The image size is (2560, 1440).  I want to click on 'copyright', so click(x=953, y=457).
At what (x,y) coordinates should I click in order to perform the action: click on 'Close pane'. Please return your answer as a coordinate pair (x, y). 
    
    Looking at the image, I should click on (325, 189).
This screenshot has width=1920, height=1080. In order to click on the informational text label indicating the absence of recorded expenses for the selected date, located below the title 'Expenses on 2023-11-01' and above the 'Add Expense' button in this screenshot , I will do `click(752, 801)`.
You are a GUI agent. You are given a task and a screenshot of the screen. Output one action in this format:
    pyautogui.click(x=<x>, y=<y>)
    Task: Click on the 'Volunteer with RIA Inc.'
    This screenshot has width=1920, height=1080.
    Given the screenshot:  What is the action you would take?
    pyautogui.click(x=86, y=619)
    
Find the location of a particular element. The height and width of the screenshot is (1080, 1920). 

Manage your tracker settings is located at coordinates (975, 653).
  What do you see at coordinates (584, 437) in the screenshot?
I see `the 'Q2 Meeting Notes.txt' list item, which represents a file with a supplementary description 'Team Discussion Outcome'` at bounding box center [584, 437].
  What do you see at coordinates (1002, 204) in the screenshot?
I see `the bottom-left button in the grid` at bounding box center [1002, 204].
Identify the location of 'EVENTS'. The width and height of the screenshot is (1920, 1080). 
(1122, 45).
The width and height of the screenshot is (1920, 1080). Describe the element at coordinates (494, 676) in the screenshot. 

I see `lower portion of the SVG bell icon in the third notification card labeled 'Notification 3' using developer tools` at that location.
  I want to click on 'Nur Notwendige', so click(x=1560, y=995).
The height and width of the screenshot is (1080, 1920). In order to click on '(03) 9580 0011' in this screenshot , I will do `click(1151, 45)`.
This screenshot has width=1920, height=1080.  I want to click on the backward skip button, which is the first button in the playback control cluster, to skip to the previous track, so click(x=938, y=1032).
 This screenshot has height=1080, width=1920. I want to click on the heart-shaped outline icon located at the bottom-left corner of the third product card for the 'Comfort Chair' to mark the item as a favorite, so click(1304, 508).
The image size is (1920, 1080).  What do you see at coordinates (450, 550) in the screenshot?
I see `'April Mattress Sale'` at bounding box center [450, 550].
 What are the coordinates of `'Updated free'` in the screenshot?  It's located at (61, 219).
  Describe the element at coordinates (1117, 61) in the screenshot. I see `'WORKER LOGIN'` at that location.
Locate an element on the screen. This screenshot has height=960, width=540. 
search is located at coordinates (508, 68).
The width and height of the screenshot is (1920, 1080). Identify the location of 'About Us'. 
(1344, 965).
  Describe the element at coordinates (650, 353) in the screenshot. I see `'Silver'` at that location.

+ + + +

INSTRUCTION: Copy out the lines above word for word.

TASK RESULT:
The image size is (2560, 1440).  I want to click on 'copyright', so click(x=953, y=457).
At what (x,y) coordinates should I click in order to perform the action: click on 'Close pane'. Please return your answer as a coordinate pair (x, y). 
    
    Looking at the image, I should click on (325, 189).
This screenshot has width=1920, height=1080. In order to click on the informational text label indicating the absence of recorded expenses for the selected date, located below the title 'Expenses on 2023-11-01' and above the 'Add Expense' button in this screenshot , I will do `click(752, 801)`.
You are a GUI agent. You are given a task and a screenshot of the screen. Output one action in this format:
    pyautogui.click(x=<x>, y=<y>)
    Task: Click on the 'Volunteer with RIA Inc.'
    This screenshot has width=1920, height=1080.
    Given the screenshot:  What is the action you would take?
    pyautogui.click(x=86, y=619)
    
Find the location of a particular element. The height and width of the screenshot is (1080, 1920). 

Manage your tracker settings is located at coordinates (975, 653).
  What do you see at coordinates (584, 437) in the screenshot?
I see `the 'Q2 Meeting Notes.txt' list item, which represents a file with a supplementary description 'Team Discussion Outcome'` at bounding box center [584, 437].
  What do you see at coordinates (1002, 204) in the screenshot?
I see `the bottom-left button in the grid` at bounding box center [1002, 204].
Identify the location of 'EVENTS'. The width and height of the screenshot is (1920, 1080). 
(1122, 45).
The width and height of the screenshot is (1920, 1080). Describe the element at coordinates (494, 676) in the screenshot. 

I see `lower portion of the SVG bell icon in the third notification card labeled 'Notification 3' using developer tools` at that location.
  I want to click on 'Nur Notwendige', so click(x=1560, y=995).
The height and width of the screenshot is (1080, 1920). In order to click on '(03) 9580 0011' in this screenshot , I will do `click(1151, 45)`.
This screenshot has width=1920, height=1080.  I want to click on the backward skip button, which is the first button in the playback control cluster, to skip to the previous track, so click(x=938, y=1032).
 This screenshot has height=1080, width=1920. I want to click on the heart-shaped outline icon located at the bottom-left corner of the third product card for the 'Comfort Chair' to mark the item as a favorite, so click(1304, 508).
The image size is (1920, 1080).  What do you see at coordinates (450, 550) in the screenshot?
I see `'April Mattress Sale'` at bounding box center [450, 550].
 What are the coordinates of `'Updated free'` in the screenshot?  It's located at (61, 219).
  Describe the element at coordinates (1117, 61) in the screenshot. I see `'WORKER LOGIN'` at that location.
Locate an element on the screen. This screenshot has height=960, width=540. 
search is located at coordinates (508, 68).
The width and height of the screenshot is (1920, 1080). Identify the location of 'About Us'. 
(1344, 965).
  Describe the element at coordinates (650, 353) in the screenshot. I see `'Silver'` at that location.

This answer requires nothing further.